Administer > Database administration > Attachments > Support for allowing attachments with certain file extensions

Support for allowing attachments with certain file extensions

Starting from Service Manager 9.50, a new attachment whitelist feature is supported for Service Manager clients (windows client, web client, and mobility client) and the clients that connect to RTE by web services. You can configure this attachment whitelist via Tailoring > Whitelist > Attachment Whitelist to allow only certain types of attachments to be submitted to Service Manager.

If the Service Manager clients retrieve an existing attachment whose extension is not in the whitelist or has no file extension, the attachment is appended with .UNSAFE when displayed in the Service Manager clients or the clients which connect to RTE by web services, so that the attachment is prevented from being automatically run on the user’s machine.

  • Attachment whitelist defined via Tailoring > Whitelist > Attachment Whitelist takes effect only when the version of your Service Manager applications is no earlier than 9.50.
  • If you set the value of denyattachwithoutext to 0, the approved attachments without file extensions are not appended with .UNSAFE when displayed in the clients which connect to RTE by web services.

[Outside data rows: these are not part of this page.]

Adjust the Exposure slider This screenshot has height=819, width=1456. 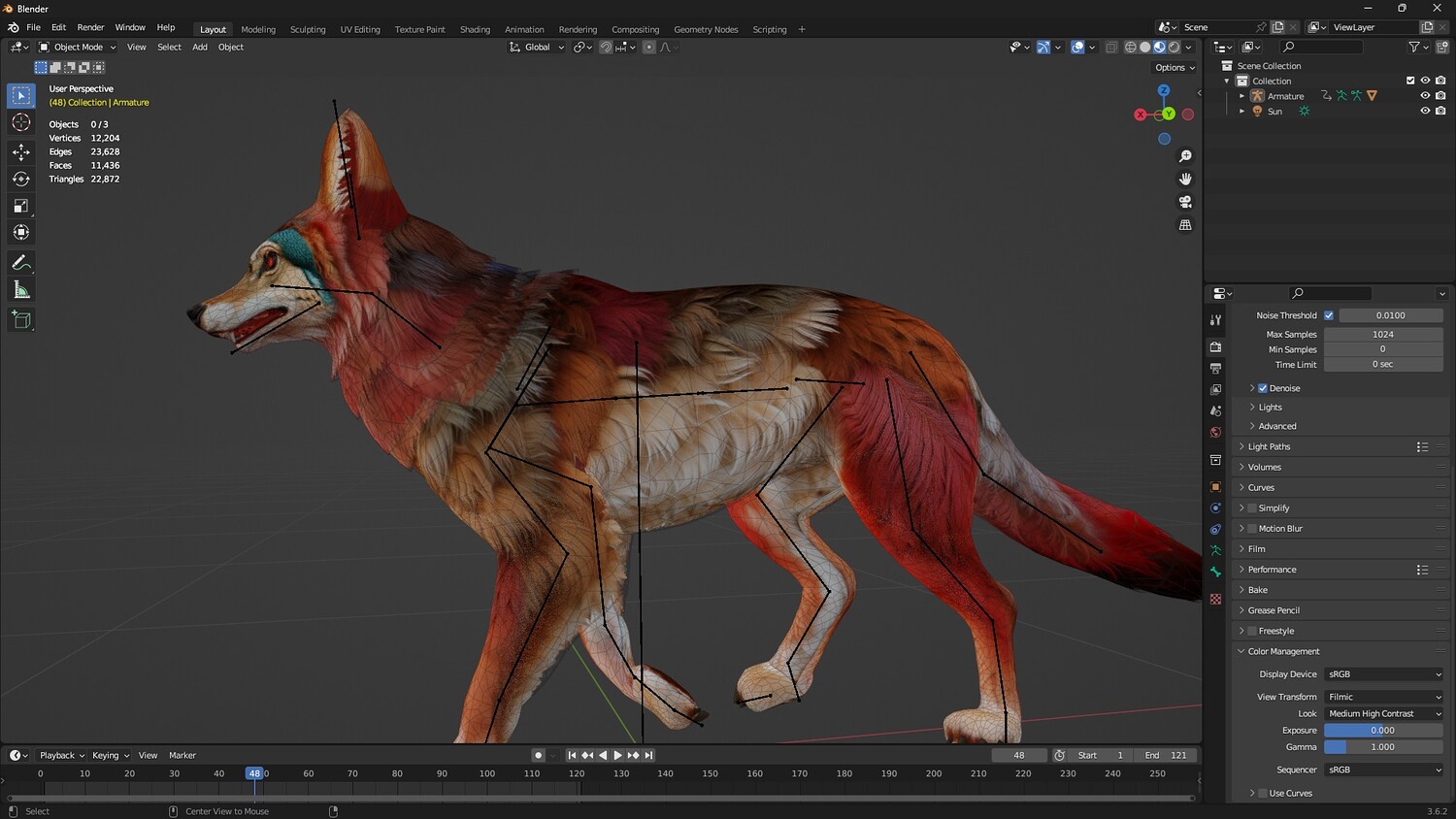(x=1382, y=731)
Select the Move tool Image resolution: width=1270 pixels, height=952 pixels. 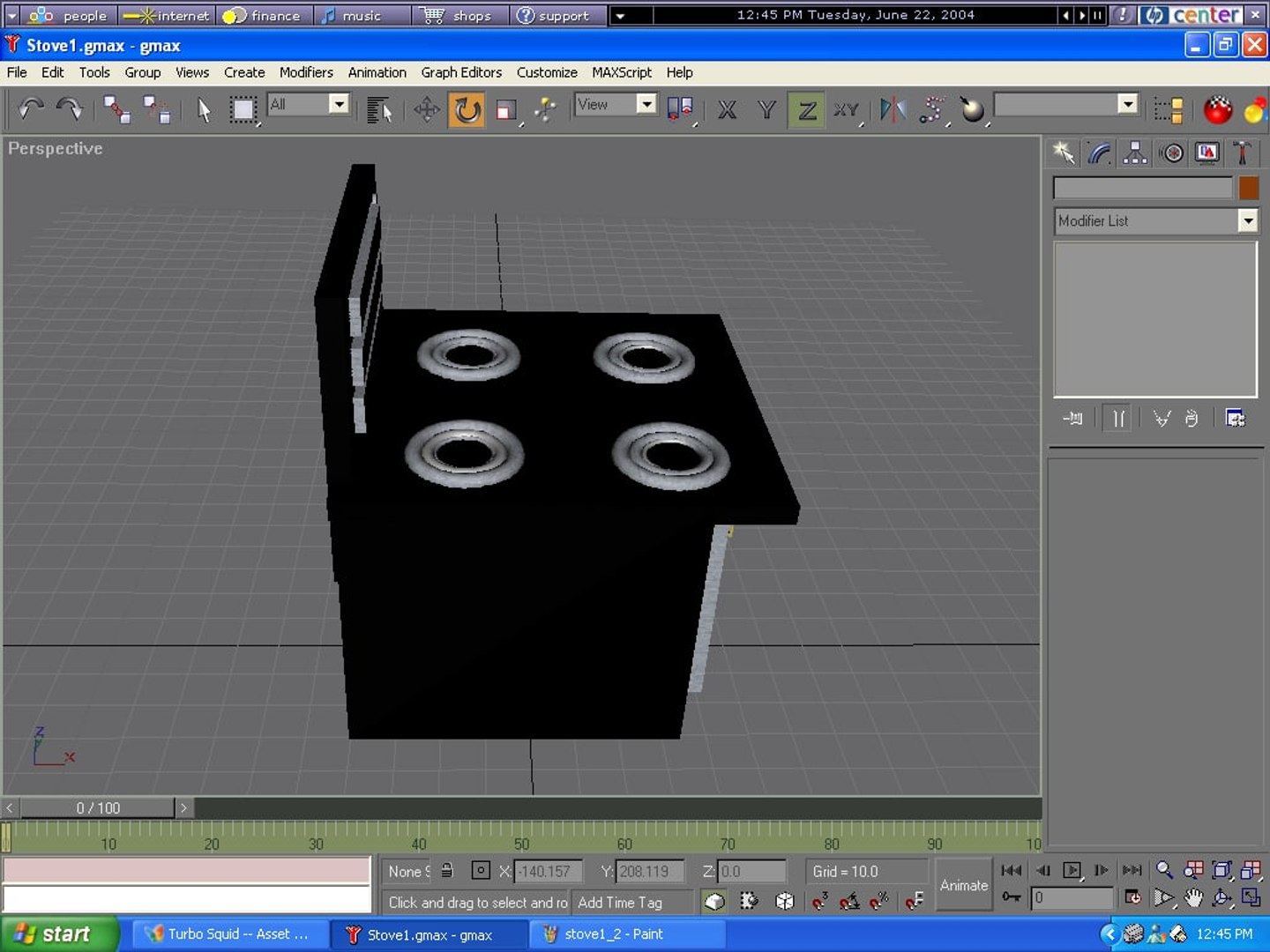click(x=427, y=110)
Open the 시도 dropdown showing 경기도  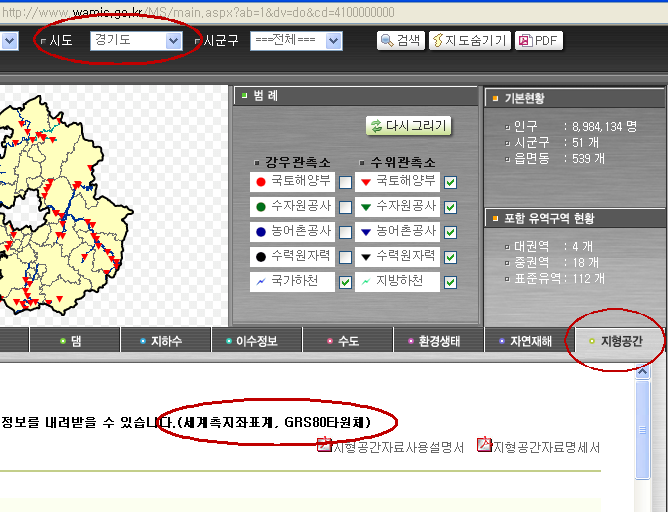click(x=135, y=41)
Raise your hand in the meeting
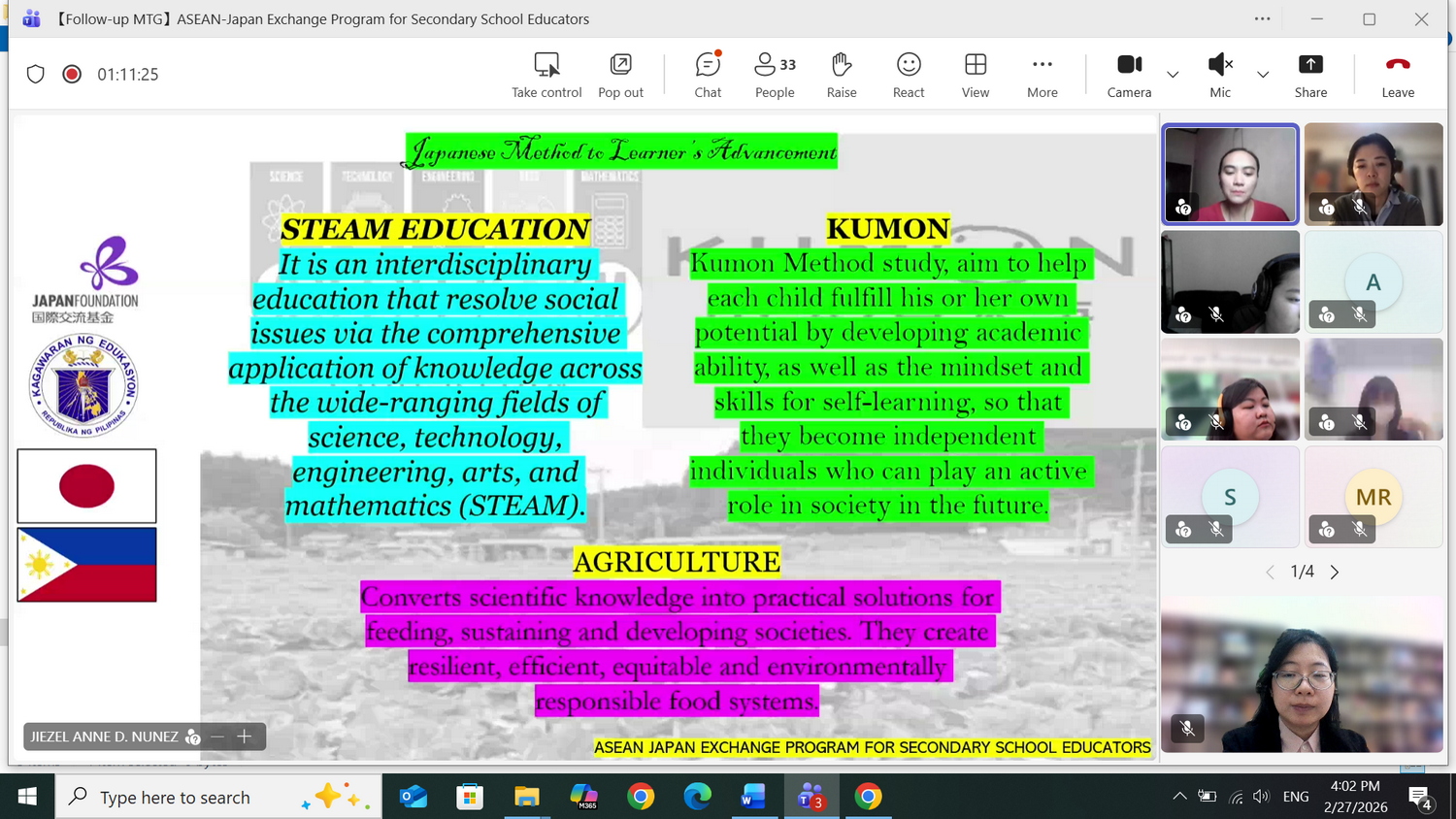Viewport: 1456px width, 819px height. pyautogui.click(x=841, y=75)
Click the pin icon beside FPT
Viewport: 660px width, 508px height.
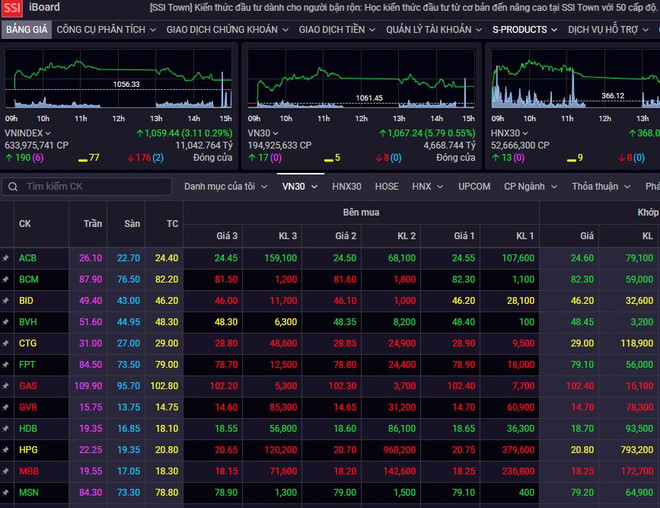point(6,365)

To enable the Attachment Whitelist and define a list of allowed file extensions, follow these steps:

  1. Log on to Service Manager as a system administrator.
  2. Click Tailoring > Whitelist > Attachment Whitelist.
  3. Define the list based on your business needs. In the out-of-box system, the attachment whitelist includes the following file types, which are considered safe:

    File Extension Description
    bmp bitmap
    jpg jpg image
    jpeg jpeg image
    png portable network graphic
    gif graphical interchange format file
    txt plain text file
    log log file
    unl garmin unlock file
    csv comma separated values file
    eml e-mail message saved

    Note By default, the Enable Attachment Whitelist check box is selected. If you clear this check box, end-users can submit all types of attachments to Service Manager.

  4. Click Save and OK.
  5. Log out and then log on to the Service Manager client to make the customized attachment whitelist effective.

Additional protection

Beginning with Service Manager 9.50, to provide additional protection, Tika is used to analyze content by detecting and extracting metadata and text from attachments of various file types (such as PPT, XLS, and PDF). About formats from which Tika is able to extract metadata and textual content, see https://tika.apache.org/1.13/formats.html.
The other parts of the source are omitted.